> **Assignment**
Write down the whole listing below again without changing a word.

> **Records for this exercise**

....

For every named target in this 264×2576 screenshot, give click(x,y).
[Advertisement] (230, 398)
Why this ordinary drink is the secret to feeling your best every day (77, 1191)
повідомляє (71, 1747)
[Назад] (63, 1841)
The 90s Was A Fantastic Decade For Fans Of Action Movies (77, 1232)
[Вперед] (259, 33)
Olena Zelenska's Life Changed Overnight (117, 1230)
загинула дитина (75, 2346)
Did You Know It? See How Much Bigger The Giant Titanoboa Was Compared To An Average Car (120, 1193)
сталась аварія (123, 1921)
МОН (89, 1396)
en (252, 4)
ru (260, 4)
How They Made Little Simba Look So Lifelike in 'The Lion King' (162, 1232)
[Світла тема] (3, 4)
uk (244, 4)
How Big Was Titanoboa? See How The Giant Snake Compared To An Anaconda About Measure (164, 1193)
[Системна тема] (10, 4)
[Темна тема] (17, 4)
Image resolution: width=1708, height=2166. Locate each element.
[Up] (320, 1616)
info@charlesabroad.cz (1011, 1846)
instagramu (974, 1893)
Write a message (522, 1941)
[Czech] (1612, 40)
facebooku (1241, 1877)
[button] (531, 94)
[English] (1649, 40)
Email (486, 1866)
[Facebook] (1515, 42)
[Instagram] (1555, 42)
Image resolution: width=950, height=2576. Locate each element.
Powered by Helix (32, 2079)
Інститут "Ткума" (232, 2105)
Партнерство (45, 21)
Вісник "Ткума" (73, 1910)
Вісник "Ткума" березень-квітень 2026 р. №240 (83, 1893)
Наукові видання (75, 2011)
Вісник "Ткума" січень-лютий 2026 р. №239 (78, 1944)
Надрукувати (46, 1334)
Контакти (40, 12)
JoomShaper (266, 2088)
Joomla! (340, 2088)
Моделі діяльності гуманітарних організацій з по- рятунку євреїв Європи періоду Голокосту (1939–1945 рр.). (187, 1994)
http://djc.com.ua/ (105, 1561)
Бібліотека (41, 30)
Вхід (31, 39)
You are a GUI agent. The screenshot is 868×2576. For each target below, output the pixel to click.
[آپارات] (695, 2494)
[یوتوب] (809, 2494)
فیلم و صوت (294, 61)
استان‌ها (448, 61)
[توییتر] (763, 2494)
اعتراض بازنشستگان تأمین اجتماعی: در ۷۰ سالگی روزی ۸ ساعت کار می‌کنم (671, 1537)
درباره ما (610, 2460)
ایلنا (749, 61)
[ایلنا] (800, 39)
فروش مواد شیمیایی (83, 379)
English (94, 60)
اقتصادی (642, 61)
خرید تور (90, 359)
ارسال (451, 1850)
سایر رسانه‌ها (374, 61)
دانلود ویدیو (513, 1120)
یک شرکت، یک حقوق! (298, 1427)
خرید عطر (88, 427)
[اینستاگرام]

....

> **Output**
For every named target in this 264×2576 screenshot, give click(x,y).
[Advertisement] (230, 398)
Why this ordinary drink is the secret to feeling your best every day (77, 1191)
повідомляє (71, 1747)
[Назад] (63, 1841)
The 90s Was A Fantastic Decade For Fans Of Action Movies (77, 1232)
[Вперед] (259, 33)
Olena Zelenska's Life Changed Overnight (117, 1230)
загинула дитина (75, 2346)
Did You Know It? See How Much Bigger The Giant Titanoboa Was Compared To An Average Car (120, 1193)
сталась аварія (123, 1921)
МОН (89, 1396)
en (252, 4)
ru (260, 4)
How They Made Little Simba Look So Lifelike in 'The Lion King' (162, 1232)
[Світла тема] (3, 4)
uk (244, 4)
How Big Was Titanoboa? See How The Giant Snake Compared To An Anaconda About Measure (164, 1193)
[Системна тема] (10, 4)
[Темна тема] (17, 4)
Image resolution: width=1708, height=2166. Locate each element.
[Up] (320, 1616)
info@charlesabroad.cz (1011, 1846)
instagramu (974, 1893)
Write a message (522, 1941)
[Czech] (1612, 40)
facebooku (1241, 1877)
[button] (531, 94)
[English] (1649, 40)
Email (486, 1866)
[Facebook] (1515, 42)
[Instagram] (1555, 42)
Image resolution: width=950, height=2576. Locate each element.
Powered by Helix (32, 2079)
Інститут "Ткума" (232, 2105)
Партнерство (45, 21)
Вісник "Ткума" (73, 1910)
Вісник "Ткума" березень-квітень 2026 р. №240 (83, 1893)
Наукові видання (75, 2011)
Вісник "Ткума" січень-лютий 2026 р. №239 (78, 1944)
Надрукувати (46, 1334)
Контакти (40, 12)
JoomShaper (266, 2088)
Joomla! (340, 2088)
Моделі діяльності гуманітарних організацій з по- рятунку євреїв Європи періоду Голокосту (1939–1945 рр.). (187, 1994)
http://djc.com.ua/ (105, 1561)
Бібліотека (41, 30)
Вхід (31, 39)
You are a GUI agent. The screenshot is 868×2576. For each target below, output the pixel to click.
[آپارات] (695, 2494)
[یوتوب] (809, 2494)
فیلم و صوت (294, 61)
استان‌ها (448, 61)
[توییتر] (763, 2494)
اعتراض بازنشستگان تأمین اجتماعی: در ۷۰ سالگی روزی ۸ ساعت کار می‌کنم (671, 1537)
درباره ما (610, 2460)
ایلنا (749, 61)
[ایلنا] (800, 39)
فروش مواد شیمیایی (83, 379)
English (94, 60)
اقتصادی (642, 61)
خرید تور (90, 359)
ارسال (451, 1850)
سایر رسانه‌ها (374, 61)
دانلود ویدیو (513, 1120)
یک شرکت، یک حقوق! (298, 1427)
خرید عطر (88, 427)
[اینستاگرام]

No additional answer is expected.